Kul sıkışmazsa, Hızır yetişmez!...

Çocukluğumuzda çok sık duyduğumuz kelimelerdendir bu. Kul sıkışmazsa Hızır yetişmez. Başta Anadolu olmak üzere, aslında Türklerin çok eski ve yaygın inanç kalıplarındandır. Kutsal kitaplarda da yer alan bir inanç olduğu içinde halk arasındaki Hızır inancı oldukça köklü bir hal almıştır. Hızır inancı bu kadar yaygın bir inanç olmasına rağmen, hatta Anadolu da Hızır ile ilgili belki yüzlerce yaşanmış örnek varken, gerçekten ondan yardım isteyebiliyor muyuz?

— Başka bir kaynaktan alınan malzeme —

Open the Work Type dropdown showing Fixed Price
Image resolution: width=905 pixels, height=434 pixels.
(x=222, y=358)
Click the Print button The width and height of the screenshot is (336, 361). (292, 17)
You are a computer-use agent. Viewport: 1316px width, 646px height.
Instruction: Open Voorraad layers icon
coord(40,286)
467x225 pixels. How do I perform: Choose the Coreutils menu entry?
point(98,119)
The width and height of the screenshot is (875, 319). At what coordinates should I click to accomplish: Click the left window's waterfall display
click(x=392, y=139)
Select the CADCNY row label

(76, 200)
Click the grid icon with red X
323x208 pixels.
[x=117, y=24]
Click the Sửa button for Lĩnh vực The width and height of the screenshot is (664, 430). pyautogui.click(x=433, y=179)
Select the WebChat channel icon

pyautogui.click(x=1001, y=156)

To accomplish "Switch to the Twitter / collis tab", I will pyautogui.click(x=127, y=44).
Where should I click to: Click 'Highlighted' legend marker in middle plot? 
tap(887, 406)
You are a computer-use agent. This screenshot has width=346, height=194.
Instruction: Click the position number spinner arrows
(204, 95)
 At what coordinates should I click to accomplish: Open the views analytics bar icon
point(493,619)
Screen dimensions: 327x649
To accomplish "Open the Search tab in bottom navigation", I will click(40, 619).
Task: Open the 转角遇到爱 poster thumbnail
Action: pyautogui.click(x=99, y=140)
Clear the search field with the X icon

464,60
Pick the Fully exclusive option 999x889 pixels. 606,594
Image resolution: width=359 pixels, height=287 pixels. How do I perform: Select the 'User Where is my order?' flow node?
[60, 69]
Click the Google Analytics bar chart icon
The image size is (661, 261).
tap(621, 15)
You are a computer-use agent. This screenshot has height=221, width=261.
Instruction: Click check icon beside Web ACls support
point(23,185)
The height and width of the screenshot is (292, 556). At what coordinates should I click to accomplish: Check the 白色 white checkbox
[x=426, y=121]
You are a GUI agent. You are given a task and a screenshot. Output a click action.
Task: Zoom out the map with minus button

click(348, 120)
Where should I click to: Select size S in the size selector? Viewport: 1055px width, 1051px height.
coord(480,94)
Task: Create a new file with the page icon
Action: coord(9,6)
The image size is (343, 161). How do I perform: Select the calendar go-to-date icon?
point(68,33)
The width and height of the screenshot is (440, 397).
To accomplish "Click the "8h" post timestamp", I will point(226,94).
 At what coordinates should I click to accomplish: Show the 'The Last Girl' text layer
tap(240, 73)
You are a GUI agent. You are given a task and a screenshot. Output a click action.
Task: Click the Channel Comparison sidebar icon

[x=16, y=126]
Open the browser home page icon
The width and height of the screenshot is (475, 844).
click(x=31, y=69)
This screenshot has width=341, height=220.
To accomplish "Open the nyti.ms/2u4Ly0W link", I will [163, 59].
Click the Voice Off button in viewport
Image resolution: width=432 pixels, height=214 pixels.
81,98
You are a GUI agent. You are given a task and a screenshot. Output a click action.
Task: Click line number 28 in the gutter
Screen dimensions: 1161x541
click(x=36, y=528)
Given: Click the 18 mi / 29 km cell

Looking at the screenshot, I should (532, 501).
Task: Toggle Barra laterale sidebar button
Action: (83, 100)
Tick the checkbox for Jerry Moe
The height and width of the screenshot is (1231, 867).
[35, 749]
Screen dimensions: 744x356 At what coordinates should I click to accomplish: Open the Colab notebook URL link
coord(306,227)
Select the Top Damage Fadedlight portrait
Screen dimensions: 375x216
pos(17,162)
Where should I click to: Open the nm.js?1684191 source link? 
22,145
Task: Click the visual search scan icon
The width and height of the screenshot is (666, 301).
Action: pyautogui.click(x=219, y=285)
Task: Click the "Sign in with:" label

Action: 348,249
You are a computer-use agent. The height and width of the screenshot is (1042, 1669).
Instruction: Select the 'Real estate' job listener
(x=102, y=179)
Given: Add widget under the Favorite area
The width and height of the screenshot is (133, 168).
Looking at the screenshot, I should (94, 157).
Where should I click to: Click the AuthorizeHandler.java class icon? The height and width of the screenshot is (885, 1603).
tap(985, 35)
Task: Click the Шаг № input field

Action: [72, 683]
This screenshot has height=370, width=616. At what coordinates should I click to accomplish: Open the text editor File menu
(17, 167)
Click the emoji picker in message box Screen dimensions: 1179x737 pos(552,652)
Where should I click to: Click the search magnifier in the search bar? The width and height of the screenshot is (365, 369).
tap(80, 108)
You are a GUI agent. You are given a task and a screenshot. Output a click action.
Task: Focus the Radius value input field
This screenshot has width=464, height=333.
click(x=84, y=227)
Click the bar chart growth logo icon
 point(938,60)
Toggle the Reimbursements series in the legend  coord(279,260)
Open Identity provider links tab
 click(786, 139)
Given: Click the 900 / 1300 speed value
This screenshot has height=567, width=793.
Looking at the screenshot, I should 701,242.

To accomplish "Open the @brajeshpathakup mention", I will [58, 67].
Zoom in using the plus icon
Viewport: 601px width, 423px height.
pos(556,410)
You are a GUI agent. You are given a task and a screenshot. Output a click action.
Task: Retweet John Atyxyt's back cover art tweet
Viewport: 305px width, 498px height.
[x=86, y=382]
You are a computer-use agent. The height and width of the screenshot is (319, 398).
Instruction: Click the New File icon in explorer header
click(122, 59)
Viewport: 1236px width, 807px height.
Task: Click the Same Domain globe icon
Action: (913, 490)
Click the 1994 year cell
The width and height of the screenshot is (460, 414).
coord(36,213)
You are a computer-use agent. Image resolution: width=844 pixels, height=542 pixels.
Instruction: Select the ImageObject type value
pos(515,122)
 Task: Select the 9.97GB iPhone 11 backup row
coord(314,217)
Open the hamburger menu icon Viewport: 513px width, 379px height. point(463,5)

  1. Peki, yardımlarına nasıl ulaşabiliriz?
  2. Her zaman aksakallı bir dede olarak mı görünür?
  3. Ne zaman yardım edeceğini nereden bilebiliriz?
Hızır kimliğinin sonradan anlaşıldığı bilinen hikayelerden biride Kanuni Sultan Süleyman ile olandır;
“Kanuni Yahya Efendiyi sıkça ziyaret ederdi. Yahya efendinin Hızır ile dost olduğunu duymuştu ve ondan Hızır’ı kendisiyle tanıştırmasını istiyordu. Bir gün birlikte bir boğaz gezisine çıktılar. Yahya efendinin yanında dergahtayken sohbet ettiği bir misafiri de vardı. Gezi sırasında bu kişi Kanuni’nin gözünden kaçmamış ama kim olduğunu soramamış. Misafirin parmağındaki yüzükle ilgilendiğini fark edince bir merak sarmış Kanuni’yi.  Bir ara misafir padişaha; “ Sultanım! Parmağınızdaki yüzüğünüz çok hoşuma gitti. Yakından incelememe izin verir misiniz? ” diye sormuş. Padişah verince yüzüğünü, misafir elinde evirip çevirmiş sonra boğazın sularına bırakmış, o çok değerli yüzüğü. Kanuni hiddetlenmiş ama arada Yahya efendi olunca bir şey dememiş. Kıyıya yanaşınca zat elini kıyıda suyun içine sokup bir miktar suyla birlikte Kanuni’nin yüzüğünü geri vermiş. Padişah alınca yüzüğü zat kayboluvermiş.”
Mevlana’nın oğlu Sultan Veled de Mevlana ile Şems ilişkisini ifade ederken Şems’i Hızır’a benzetmiştir.
“Onun da Hızır’ı Tebrizli Şems idi,
  O gizlilerden de gizli bir erdi, bütün uluların padişahıydı.
  Musa Hızır’ımıza kavuşsaydı, tavus kuşu gibi kanatlarını yaralardı.
  Hatta Hızır’ımızı görseydi, Hızır’ın ardından koşar mıydı hiç?
  Hatta Hızır’ımız Hızır’a görünseydi, o bile aşkla deli olurdu.”
Hızır kavramı, yüksek Ruhsal Planlarla irtibat haline girebilen, o ruhsal planlardan kaynaklanan etkilerle beslenen ileri düzeyli varlıkları ifade eder. Bu varlıklar ilahi yardımın fiziksel elleri gibidir. O veya onlar her yerdedir. Sadece sizin onlardan uygun dille yardım istemenizi beklemektedir. Hollywood’da çekilen bir çok filmde dilenci olarak ortaya çıkan meleksi varlıklar tam da Hızır olgusunu anlatmaktadır. Hızır sizin karşınıza her şekilde çıkabilir. Bazen toplumdan her hangi bir birey olarak, bazen de tanıdığınız kişiler olarak. Böylece size hayatınızın akışı ile ilgili önemli fırsatlar sunarlar. Eğer bu fırsatları değerlendirebilir, bu meleksi dokunuştan faydalanabilirseniz bir anda hayatınız değişebilir.
Bununla ilgili ilk aklıma gelen filmler; Aile Babası, Aman Tanrım, L.A. Story, Otoyol 60 gibi filmlerdir.
Hızır’dan yardım almak istiyorsanız, siz pozitif kalın, dileyin ve ona güvenin. O bilinçle yaşayın. Kendinizi onun koruması içinde hissedin. O sizi bulur.
Sevgilerimle,
Kartal ÖZAL
PDR ve Davranış Bilimi Uzmanı

Hiç yorum yok:

Yorum Gönder

Yorumunuz için teşekkürler!...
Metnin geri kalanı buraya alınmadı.